La ciudad

Un fértil trabajo social en el territorio

Los préstamos de libros son exclusivos para socios, pero el muchacho que se acercó a la Biblioteca de La Florida explicó que no podía pagar los 40 pesos mensuales y que necesitaba los libros para terminar el secundario.

Lunes 03 de Septiembre de 2018

Los préstamos de libros son exclusivos para socios, pero el muchacho que se acercó a la Biblioteca de La Florida explicó que no podía pagar los 40 pesos mensuales y que necesitaba los libros para terminar el secundario. "Hay excepciones y de eso se trata, del trabajo social que se hace", afirmó María Luisa Carletti, a la hora de dar cuenta de la tarea que llevan adelante estos espacios populares en los barrios, donde se hace mucho más que prestar libros.

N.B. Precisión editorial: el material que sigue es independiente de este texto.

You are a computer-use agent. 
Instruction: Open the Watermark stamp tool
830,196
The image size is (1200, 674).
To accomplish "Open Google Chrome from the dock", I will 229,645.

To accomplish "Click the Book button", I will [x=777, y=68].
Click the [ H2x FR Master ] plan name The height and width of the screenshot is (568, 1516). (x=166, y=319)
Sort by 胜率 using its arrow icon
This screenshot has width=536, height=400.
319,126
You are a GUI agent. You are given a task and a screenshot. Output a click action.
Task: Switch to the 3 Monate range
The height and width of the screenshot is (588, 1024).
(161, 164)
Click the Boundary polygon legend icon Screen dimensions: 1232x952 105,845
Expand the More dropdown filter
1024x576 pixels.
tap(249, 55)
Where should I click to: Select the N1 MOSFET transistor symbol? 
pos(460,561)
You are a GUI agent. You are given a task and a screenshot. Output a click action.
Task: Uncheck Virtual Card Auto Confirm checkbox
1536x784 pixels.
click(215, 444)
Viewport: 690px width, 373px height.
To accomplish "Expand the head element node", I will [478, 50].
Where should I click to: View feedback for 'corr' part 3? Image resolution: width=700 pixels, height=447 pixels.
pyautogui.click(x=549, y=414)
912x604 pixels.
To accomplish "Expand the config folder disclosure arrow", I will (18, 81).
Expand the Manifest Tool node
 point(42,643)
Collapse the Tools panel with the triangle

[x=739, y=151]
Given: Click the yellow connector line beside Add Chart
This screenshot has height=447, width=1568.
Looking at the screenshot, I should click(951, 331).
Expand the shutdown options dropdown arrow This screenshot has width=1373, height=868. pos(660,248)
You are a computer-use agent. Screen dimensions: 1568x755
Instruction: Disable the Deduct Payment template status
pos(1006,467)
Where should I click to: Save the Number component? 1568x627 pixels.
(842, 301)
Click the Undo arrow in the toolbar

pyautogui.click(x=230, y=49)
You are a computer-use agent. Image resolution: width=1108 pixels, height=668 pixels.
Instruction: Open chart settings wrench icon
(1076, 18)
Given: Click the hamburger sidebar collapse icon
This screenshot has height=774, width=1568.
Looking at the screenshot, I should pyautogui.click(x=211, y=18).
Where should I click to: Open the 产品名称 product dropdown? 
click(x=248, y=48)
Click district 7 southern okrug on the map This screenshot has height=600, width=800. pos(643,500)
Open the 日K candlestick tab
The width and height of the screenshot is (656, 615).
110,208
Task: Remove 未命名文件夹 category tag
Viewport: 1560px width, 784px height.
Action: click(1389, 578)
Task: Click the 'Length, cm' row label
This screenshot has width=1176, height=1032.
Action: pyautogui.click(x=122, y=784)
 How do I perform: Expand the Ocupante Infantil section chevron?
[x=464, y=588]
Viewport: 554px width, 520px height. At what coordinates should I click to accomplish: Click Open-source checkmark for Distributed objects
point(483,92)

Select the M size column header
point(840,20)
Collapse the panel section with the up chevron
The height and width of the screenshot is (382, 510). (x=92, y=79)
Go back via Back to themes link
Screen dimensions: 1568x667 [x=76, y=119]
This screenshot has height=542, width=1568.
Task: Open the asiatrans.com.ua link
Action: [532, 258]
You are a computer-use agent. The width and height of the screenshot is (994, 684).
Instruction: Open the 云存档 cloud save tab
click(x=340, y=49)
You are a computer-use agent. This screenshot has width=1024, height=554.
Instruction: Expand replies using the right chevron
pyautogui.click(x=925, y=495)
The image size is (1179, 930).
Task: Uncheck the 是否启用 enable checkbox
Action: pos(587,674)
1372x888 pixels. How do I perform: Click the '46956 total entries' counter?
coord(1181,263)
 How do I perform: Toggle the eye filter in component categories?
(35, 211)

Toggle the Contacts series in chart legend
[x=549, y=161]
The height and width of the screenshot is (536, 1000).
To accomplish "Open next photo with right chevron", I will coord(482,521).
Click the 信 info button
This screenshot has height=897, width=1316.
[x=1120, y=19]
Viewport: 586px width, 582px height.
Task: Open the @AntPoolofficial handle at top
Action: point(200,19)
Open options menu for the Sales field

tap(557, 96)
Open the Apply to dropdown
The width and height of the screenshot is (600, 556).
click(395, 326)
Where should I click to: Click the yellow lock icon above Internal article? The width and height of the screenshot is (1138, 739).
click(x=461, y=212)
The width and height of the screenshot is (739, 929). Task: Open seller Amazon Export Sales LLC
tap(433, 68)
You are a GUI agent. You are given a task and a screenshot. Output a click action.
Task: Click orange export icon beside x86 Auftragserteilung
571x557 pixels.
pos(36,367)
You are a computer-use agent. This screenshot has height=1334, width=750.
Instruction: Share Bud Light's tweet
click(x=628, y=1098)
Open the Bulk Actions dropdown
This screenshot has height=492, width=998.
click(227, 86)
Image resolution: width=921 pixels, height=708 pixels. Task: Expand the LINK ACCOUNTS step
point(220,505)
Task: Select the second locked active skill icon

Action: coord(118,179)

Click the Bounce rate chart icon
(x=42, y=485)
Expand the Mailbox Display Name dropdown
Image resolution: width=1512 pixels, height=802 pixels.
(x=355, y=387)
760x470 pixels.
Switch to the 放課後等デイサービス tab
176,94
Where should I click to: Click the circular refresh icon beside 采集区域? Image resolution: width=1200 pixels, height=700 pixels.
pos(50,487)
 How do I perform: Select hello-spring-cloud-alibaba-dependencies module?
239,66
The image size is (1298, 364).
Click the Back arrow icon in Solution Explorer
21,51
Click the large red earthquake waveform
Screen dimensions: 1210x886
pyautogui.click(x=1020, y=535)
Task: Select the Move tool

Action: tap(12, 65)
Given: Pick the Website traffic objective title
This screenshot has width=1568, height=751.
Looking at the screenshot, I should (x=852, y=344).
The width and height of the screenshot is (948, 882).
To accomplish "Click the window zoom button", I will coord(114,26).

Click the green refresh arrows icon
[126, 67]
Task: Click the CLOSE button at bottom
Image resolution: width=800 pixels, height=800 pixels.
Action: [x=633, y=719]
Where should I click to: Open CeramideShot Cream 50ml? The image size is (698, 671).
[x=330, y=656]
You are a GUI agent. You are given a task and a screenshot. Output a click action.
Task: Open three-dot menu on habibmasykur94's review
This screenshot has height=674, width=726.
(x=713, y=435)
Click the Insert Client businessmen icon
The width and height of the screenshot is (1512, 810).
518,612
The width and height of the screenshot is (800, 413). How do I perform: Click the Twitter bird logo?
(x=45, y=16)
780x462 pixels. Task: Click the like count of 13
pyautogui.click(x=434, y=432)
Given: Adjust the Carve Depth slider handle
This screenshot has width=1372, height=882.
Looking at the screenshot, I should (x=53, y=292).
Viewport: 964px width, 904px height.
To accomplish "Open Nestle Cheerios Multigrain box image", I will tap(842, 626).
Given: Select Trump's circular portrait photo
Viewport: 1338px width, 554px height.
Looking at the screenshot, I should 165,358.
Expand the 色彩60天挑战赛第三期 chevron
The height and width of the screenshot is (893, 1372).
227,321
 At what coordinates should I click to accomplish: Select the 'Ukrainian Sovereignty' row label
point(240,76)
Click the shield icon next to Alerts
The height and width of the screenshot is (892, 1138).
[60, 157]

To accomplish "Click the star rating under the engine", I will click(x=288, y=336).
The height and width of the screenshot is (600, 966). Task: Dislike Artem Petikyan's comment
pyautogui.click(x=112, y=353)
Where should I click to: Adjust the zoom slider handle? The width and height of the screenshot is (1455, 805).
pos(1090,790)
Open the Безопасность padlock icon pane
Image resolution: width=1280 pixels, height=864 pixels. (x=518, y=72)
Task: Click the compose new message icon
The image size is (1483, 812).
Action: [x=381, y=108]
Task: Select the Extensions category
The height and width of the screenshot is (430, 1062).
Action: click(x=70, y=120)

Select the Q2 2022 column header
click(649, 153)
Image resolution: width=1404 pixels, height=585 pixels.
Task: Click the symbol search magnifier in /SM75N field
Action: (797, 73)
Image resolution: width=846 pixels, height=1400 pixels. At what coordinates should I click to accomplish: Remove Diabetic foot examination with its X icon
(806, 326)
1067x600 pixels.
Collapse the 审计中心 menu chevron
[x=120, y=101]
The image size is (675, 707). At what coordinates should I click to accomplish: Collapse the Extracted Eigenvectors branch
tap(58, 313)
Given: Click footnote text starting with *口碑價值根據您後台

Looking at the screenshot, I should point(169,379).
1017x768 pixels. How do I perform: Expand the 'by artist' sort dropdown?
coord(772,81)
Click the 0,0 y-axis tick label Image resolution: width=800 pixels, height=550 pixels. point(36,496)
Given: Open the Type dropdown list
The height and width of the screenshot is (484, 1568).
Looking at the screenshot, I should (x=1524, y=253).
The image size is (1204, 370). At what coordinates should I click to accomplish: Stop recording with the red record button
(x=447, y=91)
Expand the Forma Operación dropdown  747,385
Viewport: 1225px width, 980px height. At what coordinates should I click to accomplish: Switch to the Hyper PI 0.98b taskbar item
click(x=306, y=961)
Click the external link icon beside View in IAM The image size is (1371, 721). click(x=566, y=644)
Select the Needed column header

Con mayor o menor infraestructura, las bibliotecas populares ya se han convertido en espacios culturales, donde están los libros y los salones de lectura, pero también muchas otras propuestas.

"Hay un trabajo constante con la comunidad, en la comarca chica que es el barrio", indicó Mirta Fernández, desde la Biblioteca Homero (Vélez Sársfield 902).

Es que además de las propuestas de talleres educativos y los proyectos de las propias entidades, se trabaja en forma colaborativa con otras instituciones, como las escuelas o los centros de salud del mismo barrio.

En el caso de la Pocho Lepratti, que desde 2002 funciona en pleno Tablada, la biblioteca se extendió hace tiempo: tiene un jardín con más de una veintena de chicos, talleres de radio, ajedrez, guitarra, apoyo escolar y una radio comunitaria. Además, sumaron a través del programa provincial Nueva Oportunidad a unos 60 adolescentes que concurren a la biblioteca y se forman en panificación, entre otros oficios.

"Hay diferentes realidades", dijo su director Carlos Núñez, y afirmó que el que llevan adelante "es un trabajo en un territorio muy vulnerable, donde se intenta contener y difícilmente se le pueda pedir a alguien que pague".

En el caso de La Cachilo también es un espacio comunitario que surgió hace varias décadas, todo un emblema en la zona oeste, donde actualmente funciona como Centro de Educación, Comunicación y Biblioteca Popular, un espacio que surgió hace ya 30 años de la mano de la FM Aire Libre.